[Dataset entries]
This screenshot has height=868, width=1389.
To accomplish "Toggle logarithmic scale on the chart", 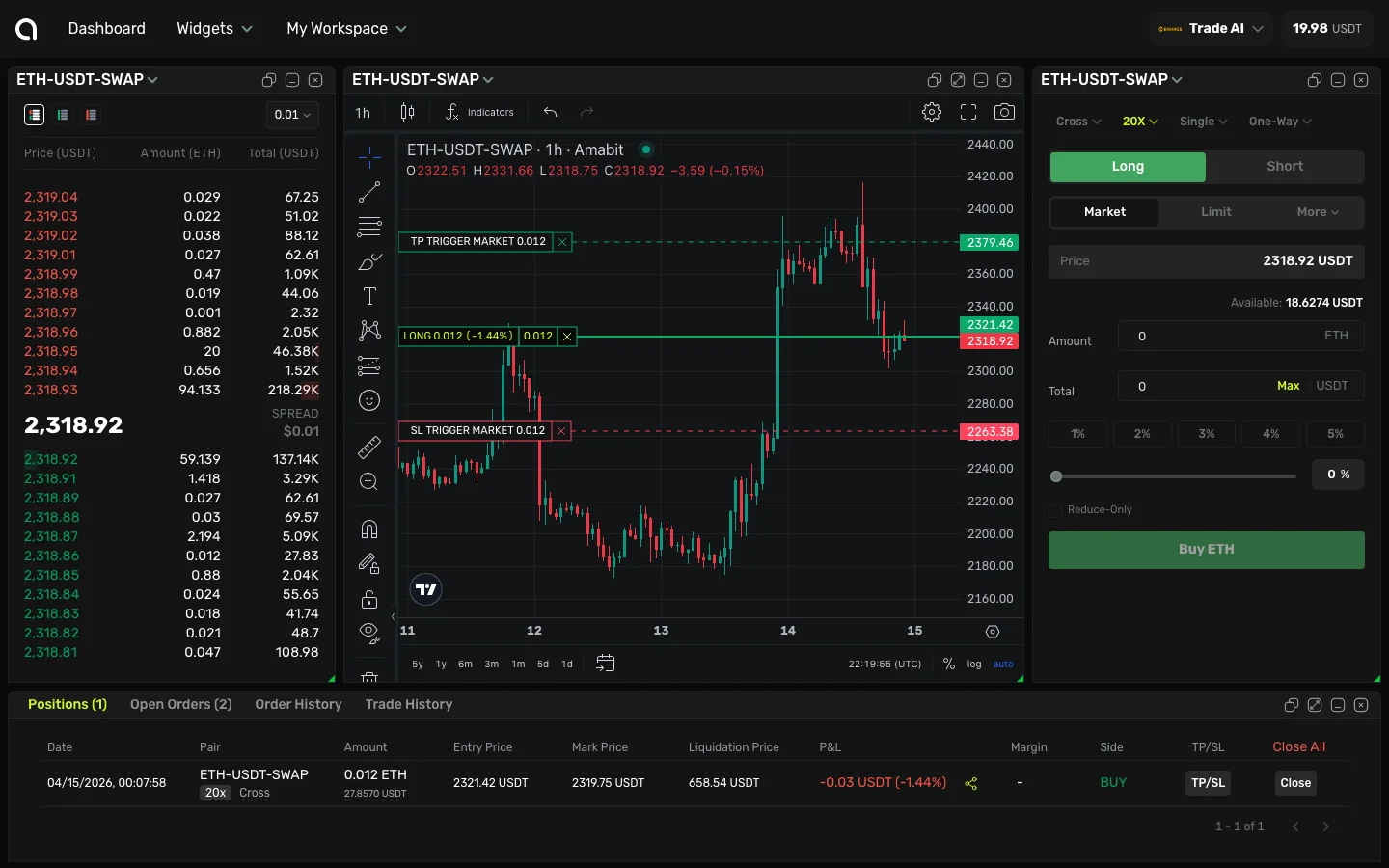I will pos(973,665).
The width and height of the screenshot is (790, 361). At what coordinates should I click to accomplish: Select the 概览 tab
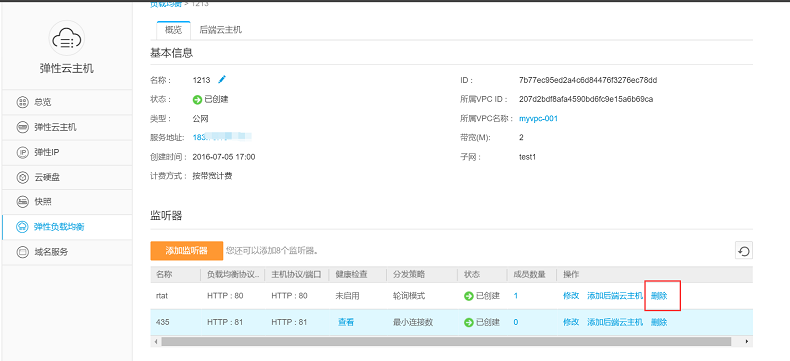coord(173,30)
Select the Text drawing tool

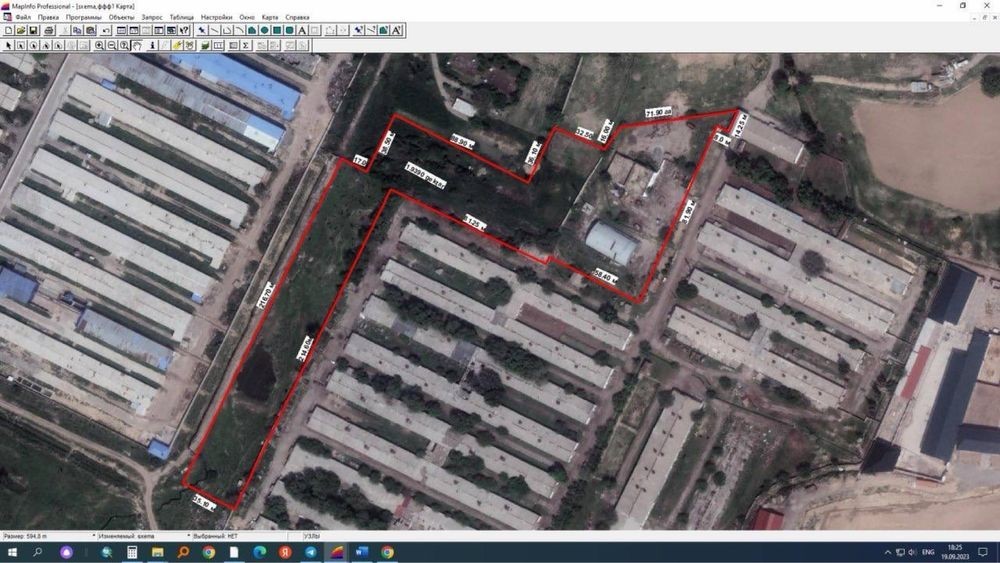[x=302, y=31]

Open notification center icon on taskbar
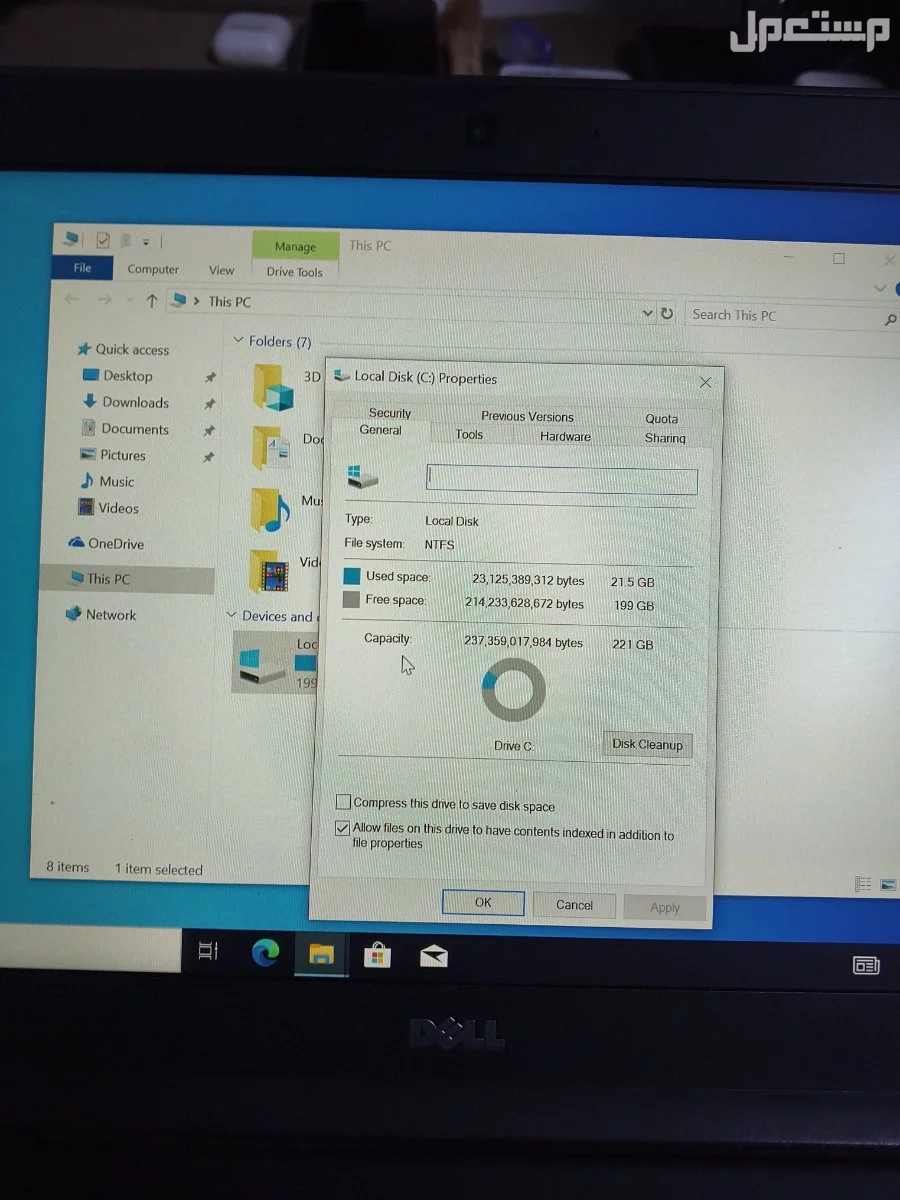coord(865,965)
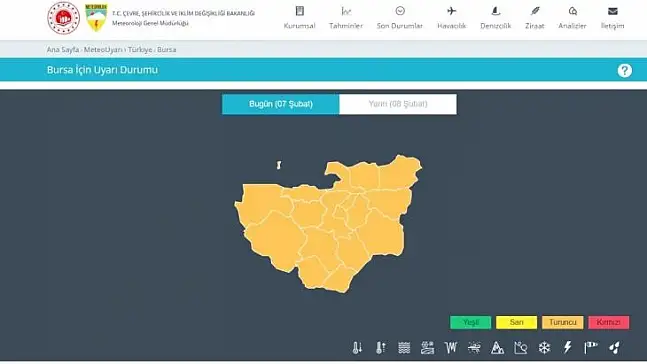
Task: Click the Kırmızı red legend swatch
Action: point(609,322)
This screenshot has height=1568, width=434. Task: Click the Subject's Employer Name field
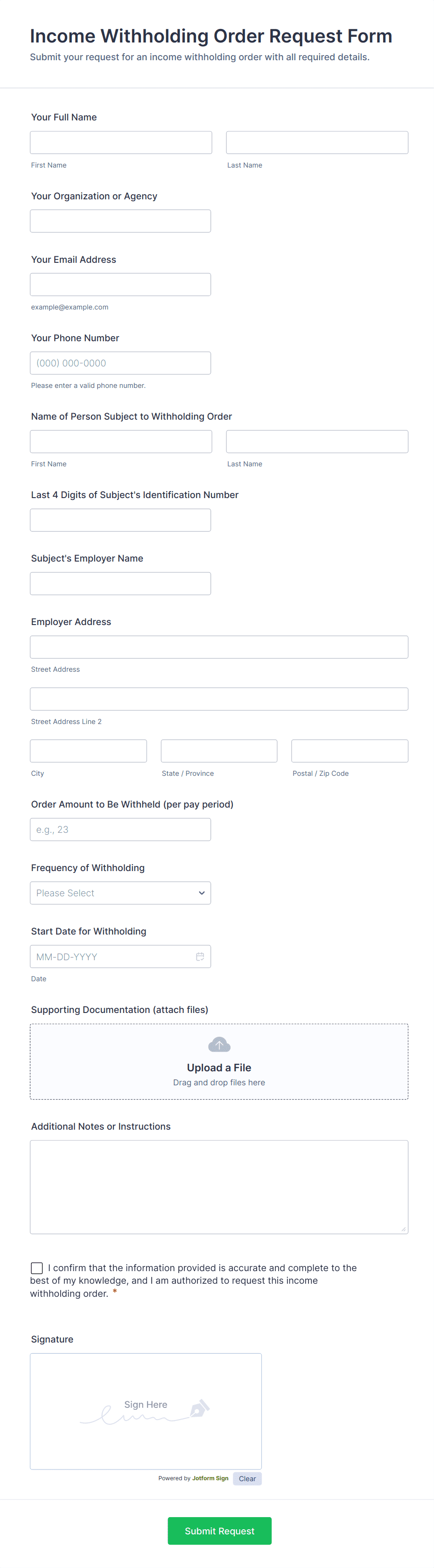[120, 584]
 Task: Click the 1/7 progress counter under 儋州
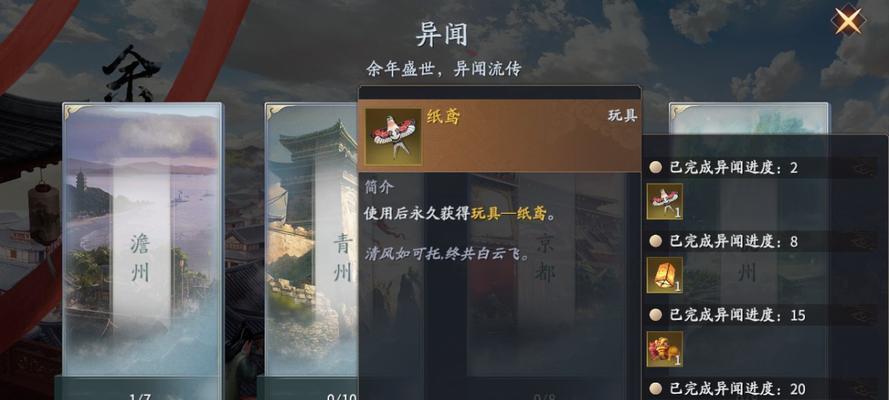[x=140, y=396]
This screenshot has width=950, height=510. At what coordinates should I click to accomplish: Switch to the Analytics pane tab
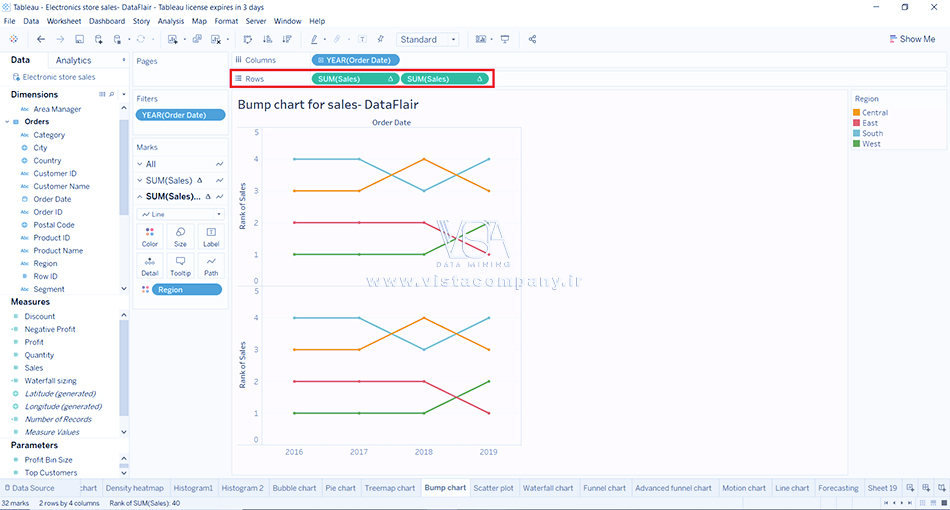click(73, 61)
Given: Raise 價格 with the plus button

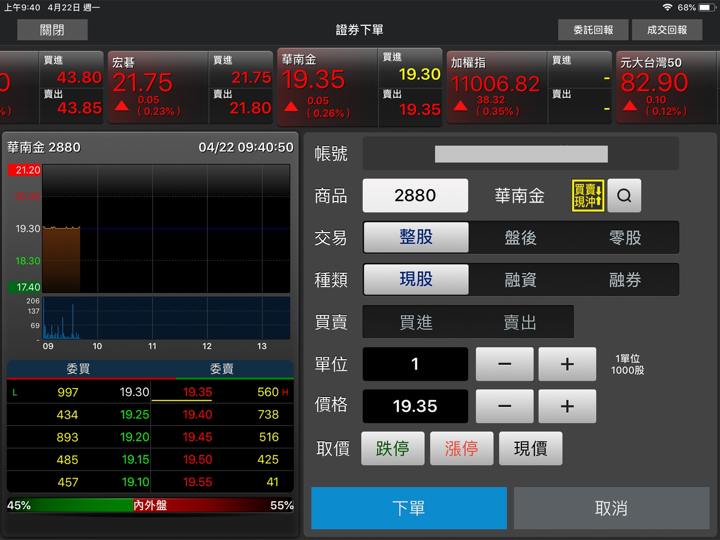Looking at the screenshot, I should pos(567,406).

- HOW TO COMPLETE THIS TASK -
The answer must be an exact copy of the lines from the one with "Open notification center icon on taskbar" through the final line above, both ends included, and nothing else; pictures stay out.

- ANSWER -
Open notification center icon on taskbar
coord(865,965)
Task: Click the Kırmızı red legend swatch
Action: point(609,322)
This screenshot has height=1568, width=434. Task: Click the Subject's Employer Name field
[120, 584]
 Task: Click the 1/7 progress counter under 儋州
[x=140, y=396]
This screenshot has width=950, height=510. At what coordinates should I click to accomplish: Switch to the Analytics pane tab
click(73, 61)
Given: Raise 價格 with the plus button

Looking at the screenshot, I should pos(567,406).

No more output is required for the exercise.